Distributed Transaction in Microservices using SAGA Pattern

Everyone today is thinking about and building microservices – I included. Microservices, from its core principles and in its true context, is a distributed system.

In a microservice architecture, a distributed transaction is an outdated approach that causes severe scalability issues. Modern patterns that rely on asynchronous data replication or model distributed write operations as orchestrated or choreographed SAGAs avoid these problems. I will try to explain orchestrated saga in great detail in this article.

Distributed Transaction is one that spans multiple databases across the network while preserving ACID properties. If a transaction requires service A and B both write to their own database, and rollback if either A or B fails, then it is a distributed transaction.

Problem statement

To see why a distributed transaction is hard, let’s take a look at an extremely common real-life examples: e-Commerce application.

Our e-Commerce application contains different microservices. Each service has its own database. Some business transactions, however, span multiple service so you need a mechanism to ensure data consistency across services.

Let’s say, we have an order service, an inventory service and a payment service. The boundary is clear, order service takes the order, inventory service allocates the stock, while the payment service deals only with payment and refund related issues.

A single order transaction = creating an order + reserve stock + payment, in any order. Failure at any point during the transaction should revert everything before it.

Payment failure should cause the inventory service to release the reserved stocks, and the order service to cancel the order.

if our e-commerce application designed as per above then there are some serious flaws with this approach, which are:

  • The fallacy of the distributed system – Relies heavily on the stability of the network throughout the transaction.
  • Transactions could end up in an indeterminate state.
  • Fragile to topology changes – Each system has explicit knowledge of its dependency.

Imagine payment service calls some 3rd party API like PayPal or Stripe, the transaction is effectively out of your control. What happens if the API is down or throttled. Or a network disruption along the network path. Or one of the 3 services is down.

if the inventory service managed to reserve some stocks, but the payment service timed out for whatever reason, we cannot say that the payment has failed.

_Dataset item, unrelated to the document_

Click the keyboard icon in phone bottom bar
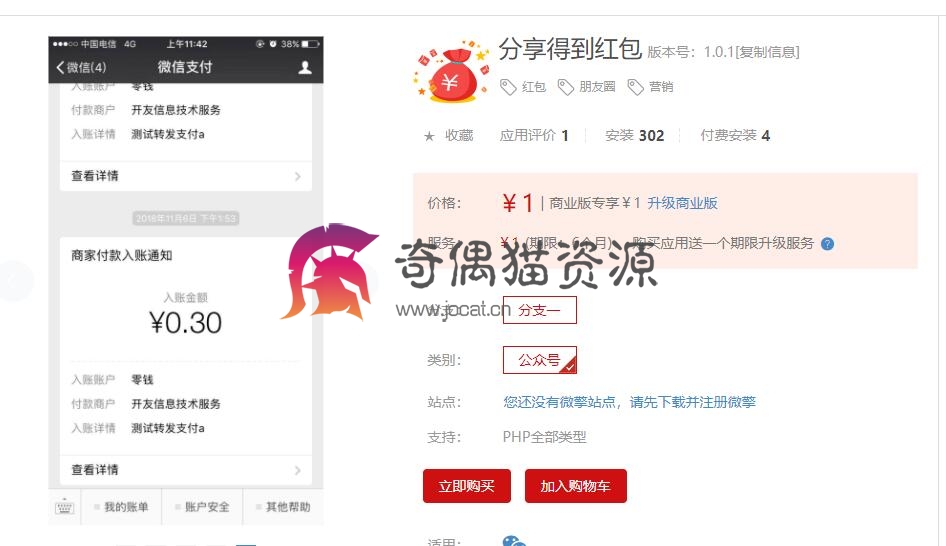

If we treat timeout as a failure, we would have rolled back the stock reservation and cancel the order, but the payment actually did go through, perhaps the external payment API is taking more time than usual or network disruption, so we cut off the connection before payment service has a chance to respond. Now the transaction is in Paid and Stock Released state simultaneously.

This is really painful, isn’t it? Your Production support team will be very busy handling such failed transaction tickets if your buyers face such issues frequently while placing an order. What if your buyer get fade up and orders from other competitors. Such small incidents can lead to HUGE financial loss.

As an Software Architect, you must think of such a problem and design your microservices & application in such a way that it does not leave data inconsistency during the transaction.

Solution

We can overcome this problem of data consistency between databases by using Saga Pattern. It models the globally distributed transaction as a series of local ACID transactions, with compensation as a rollback mechanism. The global transaction move between different defined states depending on the result of the local transaction execution.

There are two ways of coordination sagas:

  • Choreography – each local transaction publishes domain events that trigger local transactions in other services
  • Orchestration – an orchestrator (object) tells the participants what local transactions to execute

The difference is the method of state transition, we will talk about the “Orchestration” in this post.

Orchestration Based Saga

An orchestration-based saga has an orchestrator that tells the saga’s participants what to do. The saga orchestrator communicates with the participants using request/asynchronous response-style interaction. To execute a saga step, it sends a command message to a participant telling it what operation to perform. After the saga participant has performed the operation, it sends a reply message to the orchestrator. The orchestrator then processes the reply message and determines which saga step to perform next.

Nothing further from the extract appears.